Ob der Aufwand lohnte, ist fraglich. Denn der knappe Ausgang der ersten Runde - die Sozialisten von Premier Ferenc Gyurcsány kamen auf 43,2 Prozent, Orbáns Fidesz auf 42,1 - täuscht: Um den Sieg doch noch einzufahren, müsste die Rechte in rund 75 der noch offenen 110 Wahlkreise gewinnen. Gemeinsam mit den Reststimmen-Mandaten wäre dann eine Mehrheit im Parlament möglich. Doch ohne die zweite rechte Partei, das kleine konservative Ungarische Demokratische Forum, kann Fidesz das kaum noch schaffen.
Keine Zusammenarbeit
MDF-Vorsitzende Ibolya Dávid hat allerdings sämtliche Avancen Orbáns eiskalt abgelehnt. Sogar als Orbán, dem MDF als Belohnung für ein Wahlbündnis für die zweite Runde und eine darauf folgende Koalition den Posten des Premiers anbot, lehnte Dávid ab: Das sei zuwenig, Orbán müsste sich auch von seinem wirtschaftsfeindlichen populistischen Programm verabschieden. Das war dem Fidesz-Chef dann doch zuviel. Beleidigt zog er sich in die Pose des ungarischen Robin Hood zurück, der das Land vor ausländischen Großkonzernen und seinen inländischen Lakaien schützt: "Ich bin gewissen großkapitalistischen Kreisen im Weg."

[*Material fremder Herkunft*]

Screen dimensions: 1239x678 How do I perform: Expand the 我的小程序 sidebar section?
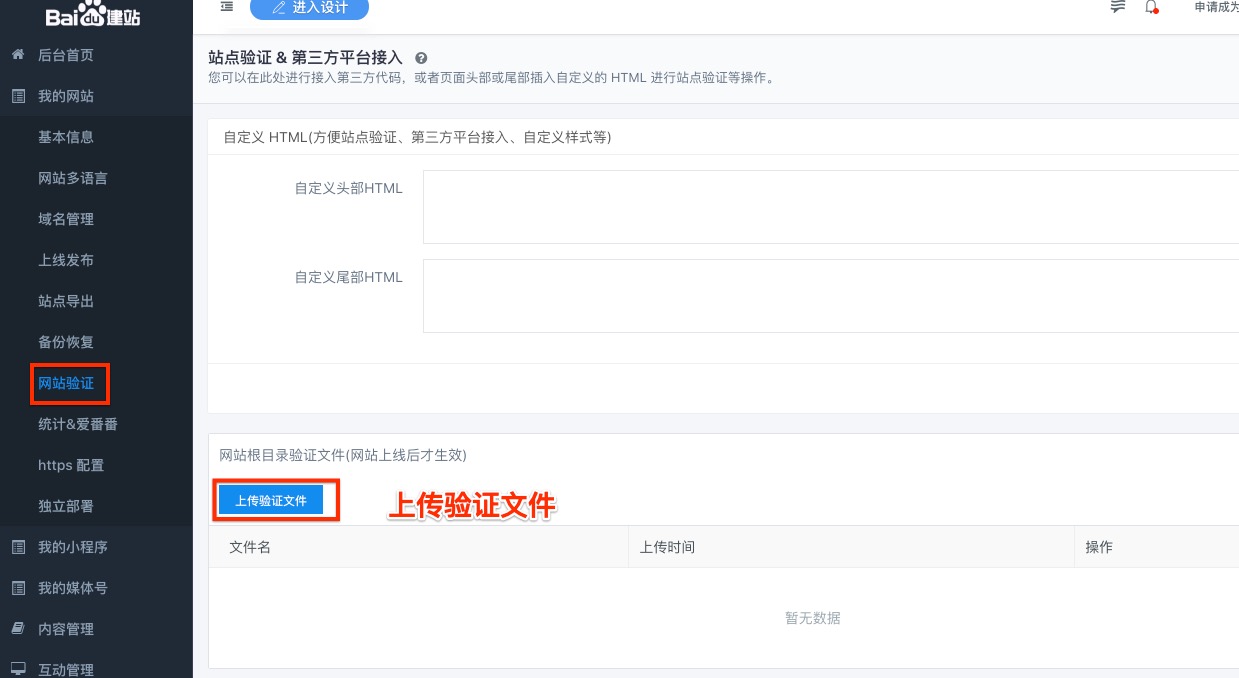pyautogui.click(x=72, y=547)
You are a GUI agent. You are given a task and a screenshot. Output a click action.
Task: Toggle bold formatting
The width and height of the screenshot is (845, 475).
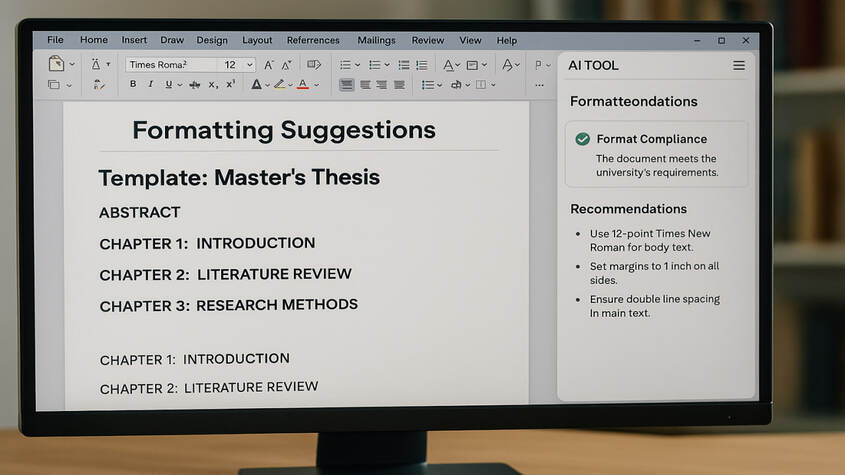133,85
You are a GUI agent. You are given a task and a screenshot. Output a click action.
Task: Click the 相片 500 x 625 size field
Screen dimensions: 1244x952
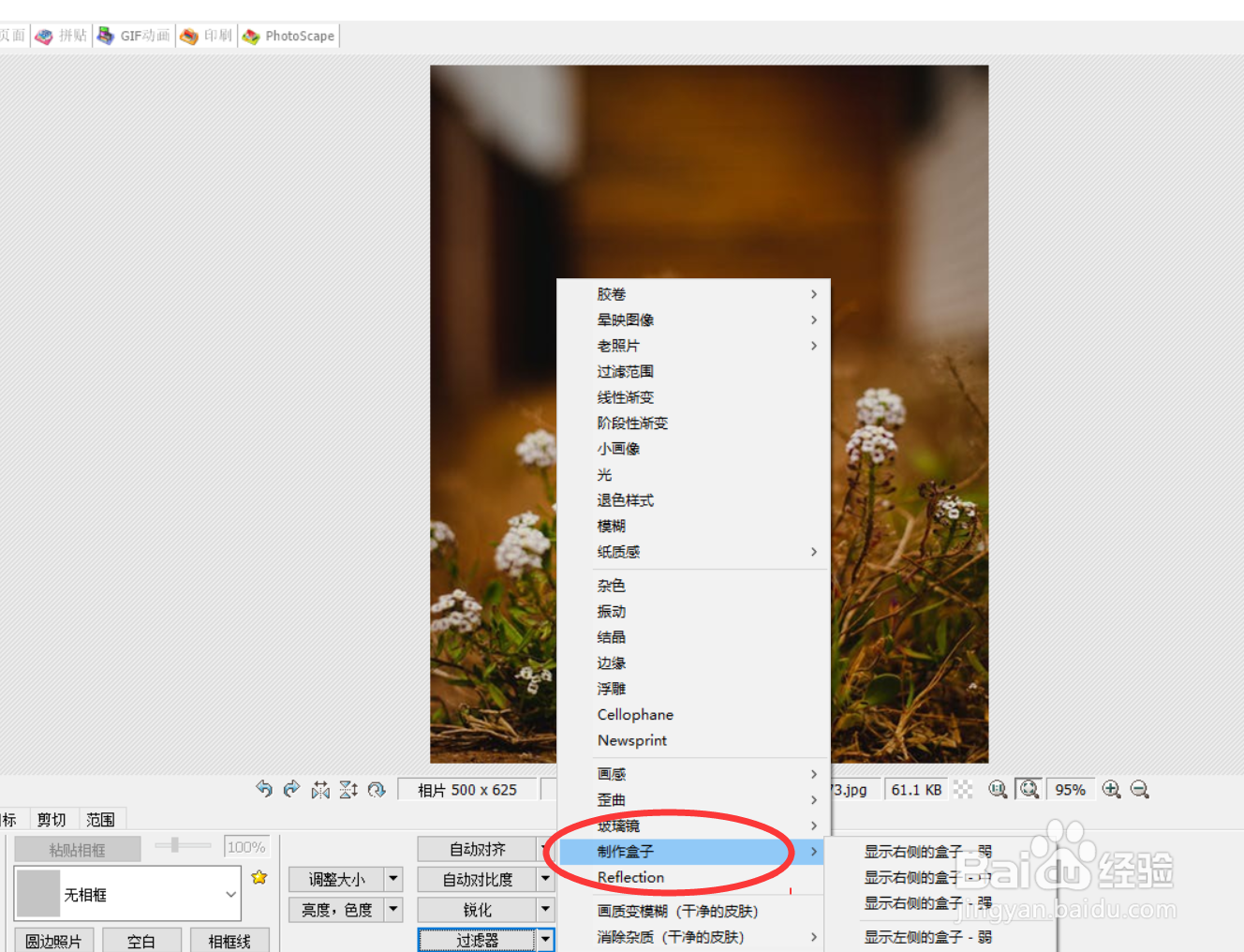(x=468, y=789)
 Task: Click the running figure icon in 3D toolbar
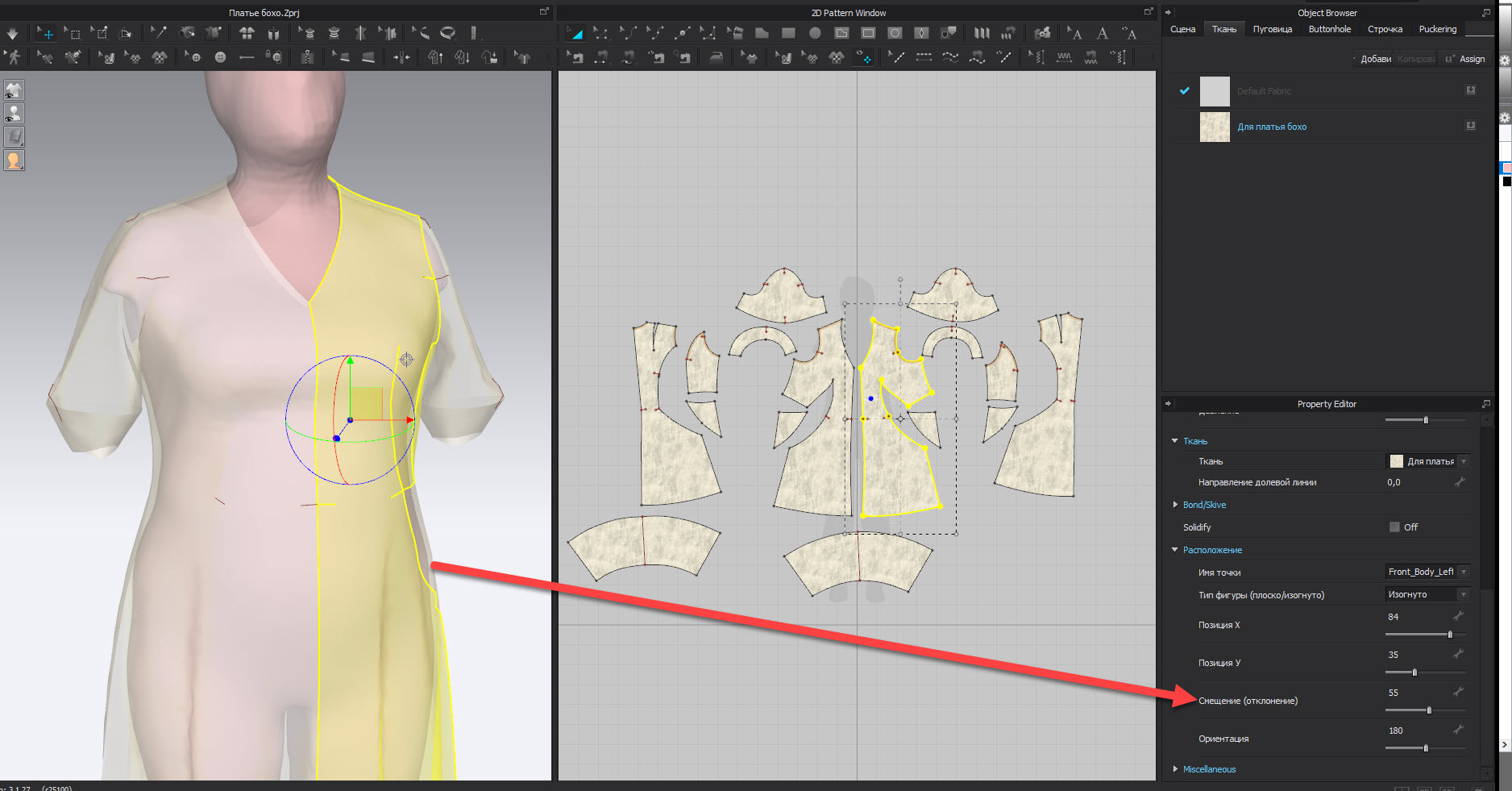[x=13, y=57]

Manche seiner Parteikollegen schätzen das kämpferische Gehabe des Chefs gar nicht. Der Fidesz-Bürgermeister Lajos Kosa fordert von Orbán daher nach wie vor: "Wir müssen, um jeden Preis ein Agreement mit dem MDF erreichen." Inzwischen haben sich auch Ex-Außenminister Zsolt Nemeth und der einflussreiche Budapester Fidesz-Mann Andras Deak in die Riege der parteiinternen Orbán-Kritiker eingereiht.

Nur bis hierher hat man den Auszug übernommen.